One practical tip for intercostal strains: hold a pillow firmly against your ribcage when you need to cough, sneeze, or take a deep breath. This stabilizes the injured area and significantly reduces the pain spike. It sounds simple, but it makes a real difference in comfort during recovery.
For pain management in the first few days, standard anti-inflammatory medications can help. After the first 72 hours, some providers recommend switching to acetaminophen rather than anti-inflammatories, since some inflammation is part of the body’s natural healing process.
Mild strains typically improve within a few weeks. During that time, avoid the activity that caused the injury, and ease back in gradually rather than returning to full intensity as soon as the pain fades.
When a Strain Needs Medical Attention
Most chest muscle pulls don’t require medical care beyond basic self-treatment. But a complete or near-complete tear of the pectoralis major is a different situation entirely. If you heard or felt a pop during the injury, see significant bruising and swelling, or notice a visible change in your chest contour, imaging is warranted. MRI is the most accurate way to identify the exact location and severity of a pectoralis tear, and it helps distinguish partial tears from complete ruptures.
Timing matters with serious tears. Surgical repair within eight weeks of injury produces significantly better outcomes than delayed repair. After that window, scar tissue, adhesions, and fibrosis make reconstruction more difficult. For younger or active people with complete tendon ruptures, surgical repair is typically recommended because nonsurgical management leads to measurable loss of strength in shoulder and arm movements. Conservative treatment is generally reserved for partial tears, injuries to the muscle belly itself, or older and less active individuals who won’t need peak upper-body strength.

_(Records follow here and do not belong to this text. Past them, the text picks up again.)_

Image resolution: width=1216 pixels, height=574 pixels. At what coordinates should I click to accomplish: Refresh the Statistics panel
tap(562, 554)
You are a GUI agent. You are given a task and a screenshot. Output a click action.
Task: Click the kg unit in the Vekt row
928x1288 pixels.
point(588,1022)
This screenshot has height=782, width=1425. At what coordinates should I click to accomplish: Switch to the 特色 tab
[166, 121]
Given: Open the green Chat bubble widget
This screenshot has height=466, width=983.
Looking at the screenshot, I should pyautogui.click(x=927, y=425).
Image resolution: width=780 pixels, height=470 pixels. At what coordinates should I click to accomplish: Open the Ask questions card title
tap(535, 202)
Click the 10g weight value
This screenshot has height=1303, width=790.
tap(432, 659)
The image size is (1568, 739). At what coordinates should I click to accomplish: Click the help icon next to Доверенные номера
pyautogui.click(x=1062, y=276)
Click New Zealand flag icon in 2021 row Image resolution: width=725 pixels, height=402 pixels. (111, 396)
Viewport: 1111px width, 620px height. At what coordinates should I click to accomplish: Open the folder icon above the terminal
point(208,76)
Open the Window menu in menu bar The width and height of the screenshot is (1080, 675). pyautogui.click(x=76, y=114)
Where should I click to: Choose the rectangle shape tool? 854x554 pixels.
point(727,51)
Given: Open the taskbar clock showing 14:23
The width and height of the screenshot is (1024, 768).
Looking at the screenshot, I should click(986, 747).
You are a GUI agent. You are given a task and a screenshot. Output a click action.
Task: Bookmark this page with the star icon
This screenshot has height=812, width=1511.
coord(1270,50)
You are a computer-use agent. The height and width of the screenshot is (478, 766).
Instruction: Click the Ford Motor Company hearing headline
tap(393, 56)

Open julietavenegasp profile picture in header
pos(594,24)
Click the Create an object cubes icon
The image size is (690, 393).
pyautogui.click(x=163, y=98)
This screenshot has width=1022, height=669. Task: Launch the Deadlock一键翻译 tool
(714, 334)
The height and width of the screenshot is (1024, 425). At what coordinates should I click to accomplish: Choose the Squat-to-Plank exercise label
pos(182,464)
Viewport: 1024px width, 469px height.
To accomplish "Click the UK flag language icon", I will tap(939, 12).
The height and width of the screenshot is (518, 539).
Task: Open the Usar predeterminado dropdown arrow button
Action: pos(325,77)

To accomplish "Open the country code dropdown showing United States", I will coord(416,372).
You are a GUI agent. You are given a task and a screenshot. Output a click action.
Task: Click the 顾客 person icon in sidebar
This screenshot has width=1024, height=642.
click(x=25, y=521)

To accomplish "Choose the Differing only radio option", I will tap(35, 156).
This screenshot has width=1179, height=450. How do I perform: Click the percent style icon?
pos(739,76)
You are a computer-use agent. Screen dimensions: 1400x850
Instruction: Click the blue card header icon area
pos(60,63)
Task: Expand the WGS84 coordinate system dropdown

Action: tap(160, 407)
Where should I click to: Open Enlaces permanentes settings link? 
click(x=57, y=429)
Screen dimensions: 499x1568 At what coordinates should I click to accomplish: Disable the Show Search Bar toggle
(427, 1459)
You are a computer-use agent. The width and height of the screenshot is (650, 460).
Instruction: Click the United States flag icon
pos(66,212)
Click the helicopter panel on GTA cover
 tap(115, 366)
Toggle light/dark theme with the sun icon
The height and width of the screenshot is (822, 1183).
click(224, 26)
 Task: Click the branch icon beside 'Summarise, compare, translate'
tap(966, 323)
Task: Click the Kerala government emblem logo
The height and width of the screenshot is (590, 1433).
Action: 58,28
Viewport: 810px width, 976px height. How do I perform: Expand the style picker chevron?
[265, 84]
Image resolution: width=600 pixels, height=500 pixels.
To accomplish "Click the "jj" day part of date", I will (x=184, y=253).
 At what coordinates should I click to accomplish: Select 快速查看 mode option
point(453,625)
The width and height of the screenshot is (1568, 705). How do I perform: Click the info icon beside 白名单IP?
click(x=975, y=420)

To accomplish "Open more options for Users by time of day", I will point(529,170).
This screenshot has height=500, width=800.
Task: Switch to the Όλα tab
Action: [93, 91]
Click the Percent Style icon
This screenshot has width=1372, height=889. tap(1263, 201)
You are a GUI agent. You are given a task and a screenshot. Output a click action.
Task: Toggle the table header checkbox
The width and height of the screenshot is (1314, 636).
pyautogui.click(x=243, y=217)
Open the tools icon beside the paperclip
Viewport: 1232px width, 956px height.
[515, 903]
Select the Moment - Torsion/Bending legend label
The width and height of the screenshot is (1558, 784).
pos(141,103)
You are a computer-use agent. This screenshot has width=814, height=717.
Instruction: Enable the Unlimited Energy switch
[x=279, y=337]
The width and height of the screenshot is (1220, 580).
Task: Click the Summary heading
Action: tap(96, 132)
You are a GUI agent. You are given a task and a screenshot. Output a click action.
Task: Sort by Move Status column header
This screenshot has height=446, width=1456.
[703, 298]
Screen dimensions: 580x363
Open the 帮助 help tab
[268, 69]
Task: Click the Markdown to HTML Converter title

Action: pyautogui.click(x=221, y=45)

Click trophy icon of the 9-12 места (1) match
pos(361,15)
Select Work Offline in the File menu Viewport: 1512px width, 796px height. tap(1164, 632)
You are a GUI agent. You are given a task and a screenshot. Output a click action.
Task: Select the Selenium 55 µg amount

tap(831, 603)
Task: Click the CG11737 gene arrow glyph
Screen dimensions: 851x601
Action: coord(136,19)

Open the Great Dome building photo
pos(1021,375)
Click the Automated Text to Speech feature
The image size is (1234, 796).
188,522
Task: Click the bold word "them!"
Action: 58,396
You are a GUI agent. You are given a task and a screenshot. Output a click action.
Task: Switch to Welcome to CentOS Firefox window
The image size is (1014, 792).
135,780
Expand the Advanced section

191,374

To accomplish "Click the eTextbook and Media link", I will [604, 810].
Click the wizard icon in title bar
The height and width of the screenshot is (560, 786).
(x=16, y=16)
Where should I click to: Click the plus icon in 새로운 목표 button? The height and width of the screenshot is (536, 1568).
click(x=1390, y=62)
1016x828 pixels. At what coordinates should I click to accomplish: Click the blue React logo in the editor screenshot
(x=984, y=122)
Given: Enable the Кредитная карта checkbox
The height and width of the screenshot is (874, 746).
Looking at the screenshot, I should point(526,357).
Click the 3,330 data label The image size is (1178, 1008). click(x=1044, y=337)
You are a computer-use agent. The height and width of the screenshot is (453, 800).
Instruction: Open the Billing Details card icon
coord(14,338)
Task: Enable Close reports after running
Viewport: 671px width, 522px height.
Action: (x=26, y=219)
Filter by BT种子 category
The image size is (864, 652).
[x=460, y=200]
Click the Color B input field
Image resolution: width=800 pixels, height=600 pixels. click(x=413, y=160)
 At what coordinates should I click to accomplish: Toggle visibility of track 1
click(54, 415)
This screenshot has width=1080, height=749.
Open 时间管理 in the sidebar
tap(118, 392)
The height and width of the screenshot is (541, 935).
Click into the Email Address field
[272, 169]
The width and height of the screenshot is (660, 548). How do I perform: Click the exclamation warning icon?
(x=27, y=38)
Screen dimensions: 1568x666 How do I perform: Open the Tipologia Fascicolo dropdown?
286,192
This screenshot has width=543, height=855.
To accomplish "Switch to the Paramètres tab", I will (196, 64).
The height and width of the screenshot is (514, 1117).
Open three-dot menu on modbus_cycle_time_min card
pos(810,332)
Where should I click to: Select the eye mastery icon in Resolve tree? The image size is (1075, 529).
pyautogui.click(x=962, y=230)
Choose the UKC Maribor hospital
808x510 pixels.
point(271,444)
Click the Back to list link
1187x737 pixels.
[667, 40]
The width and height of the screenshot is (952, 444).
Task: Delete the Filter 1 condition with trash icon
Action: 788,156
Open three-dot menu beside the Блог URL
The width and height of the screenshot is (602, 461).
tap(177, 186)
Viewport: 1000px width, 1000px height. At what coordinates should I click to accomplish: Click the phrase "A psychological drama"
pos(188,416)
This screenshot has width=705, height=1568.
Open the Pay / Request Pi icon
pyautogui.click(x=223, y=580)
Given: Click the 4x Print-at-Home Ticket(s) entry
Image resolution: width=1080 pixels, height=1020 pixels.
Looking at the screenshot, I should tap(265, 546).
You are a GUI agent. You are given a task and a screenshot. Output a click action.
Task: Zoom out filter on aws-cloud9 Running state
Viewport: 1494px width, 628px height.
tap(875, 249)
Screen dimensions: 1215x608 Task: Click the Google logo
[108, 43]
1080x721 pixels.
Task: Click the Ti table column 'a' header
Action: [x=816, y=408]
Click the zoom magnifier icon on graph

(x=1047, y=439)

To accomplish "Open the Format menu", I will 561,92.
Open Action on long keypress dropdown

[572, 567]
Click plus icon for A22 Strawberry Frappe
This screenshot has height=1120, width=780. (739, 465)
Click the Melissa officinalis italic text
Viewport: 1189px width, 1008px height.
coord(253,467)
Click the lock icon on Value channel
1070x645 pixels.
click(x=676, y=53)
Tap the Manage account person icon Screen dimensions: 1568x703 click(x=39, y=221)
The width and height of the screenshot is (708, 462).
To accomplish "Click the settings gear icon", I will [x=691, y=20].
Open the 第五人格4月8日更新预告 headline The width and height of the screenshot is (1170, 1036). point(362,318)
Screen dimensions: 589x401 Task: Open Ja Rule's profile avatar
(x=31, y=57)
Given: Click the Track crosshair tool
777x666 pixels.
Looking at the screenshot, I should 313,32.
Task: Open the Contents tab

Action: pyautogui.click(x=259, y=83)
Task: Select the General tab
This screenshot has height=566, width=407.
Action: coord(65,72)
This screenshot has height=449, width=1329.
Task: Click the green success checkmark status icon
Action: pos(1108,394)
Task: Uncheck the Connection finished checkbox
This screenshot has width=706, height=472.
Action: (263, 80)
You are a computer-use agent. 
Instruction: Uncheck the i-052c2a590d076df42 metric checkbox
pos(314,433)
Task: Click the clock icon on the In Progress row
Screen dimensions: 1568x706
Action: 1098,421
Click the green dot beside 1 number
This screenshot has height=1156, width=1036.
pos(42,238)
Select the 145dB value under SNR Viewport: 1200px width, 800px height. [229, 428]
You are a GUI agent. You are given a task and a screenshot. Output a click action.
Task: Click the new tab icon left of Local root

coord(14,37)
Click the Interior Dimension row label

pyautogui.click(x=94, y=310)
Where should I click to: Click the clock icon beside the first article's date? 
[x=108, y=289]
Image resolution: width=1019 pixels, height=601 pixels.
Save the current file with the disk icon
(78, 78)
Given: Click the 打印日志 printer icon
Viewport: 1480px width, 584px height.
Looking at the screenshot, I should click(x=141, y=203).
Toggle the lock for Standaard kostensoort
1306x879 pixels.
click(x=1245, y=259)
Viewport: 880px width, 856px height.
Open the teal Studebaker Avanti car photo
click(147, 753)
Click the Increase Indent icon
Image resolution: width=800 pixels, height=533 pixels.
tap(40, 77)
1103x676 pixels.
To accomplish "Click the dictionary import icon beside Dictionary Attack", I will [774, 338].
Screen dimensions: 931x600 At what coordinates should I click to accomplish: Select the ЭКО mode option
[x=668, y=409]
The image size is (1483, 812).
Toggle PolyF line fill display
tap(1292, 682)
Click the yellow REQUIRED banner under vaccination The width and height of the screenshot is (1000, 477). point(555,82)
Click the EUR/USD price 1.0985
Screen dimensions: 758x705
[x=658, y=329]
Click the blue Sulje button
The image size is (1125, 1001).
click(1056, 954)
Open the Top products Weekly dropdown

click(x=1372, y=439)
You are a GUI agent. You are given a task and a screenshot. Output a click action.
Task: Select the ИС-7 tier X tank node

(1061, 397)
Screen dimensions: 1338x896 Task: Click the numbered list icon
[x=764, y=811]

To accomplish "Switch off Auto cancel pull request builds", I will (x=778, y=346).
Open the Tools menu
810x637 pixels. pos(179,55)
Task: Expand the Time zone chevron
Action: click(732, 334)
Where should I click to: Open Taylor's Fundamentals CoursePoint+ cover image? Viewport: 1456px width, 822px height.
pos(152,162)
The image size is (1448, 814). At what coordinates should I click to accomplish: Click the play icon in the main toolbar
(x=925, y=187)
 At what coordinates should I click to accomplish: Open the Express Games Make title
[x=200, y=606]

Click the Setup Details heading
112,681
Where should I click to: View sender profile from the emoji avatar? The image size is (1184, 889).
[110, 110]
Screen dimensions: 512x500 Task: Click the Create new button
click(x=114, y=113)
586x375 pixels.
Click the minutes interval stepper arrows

Preventing Chest Muscle Strains
Warming up before physical activity is the most straightforward prevention step, and the one most often skipped. Dynamic stretching that takes your chest and shoulders through their full range of motion prepares the muscles for load. If you lift weights, progressing gradually in load rather than jumping to a heavier weight reduces your risk substantially. Proper form on pressing movements, keeping your shoulders in a stable position rather than letting them flare back excessively, protects the pectoralis tendons where most serious tears occur.
For intercostal strains, maintaining general flexibility in your torso and ribcage through regular stretching helps. If you’re recovering from an illness that involves heavy coughing, be aware that your intercostal muscles are under repeated stress and treat any emerging rib-area pain as an early warning to brace (with a pillow) and rest when possible.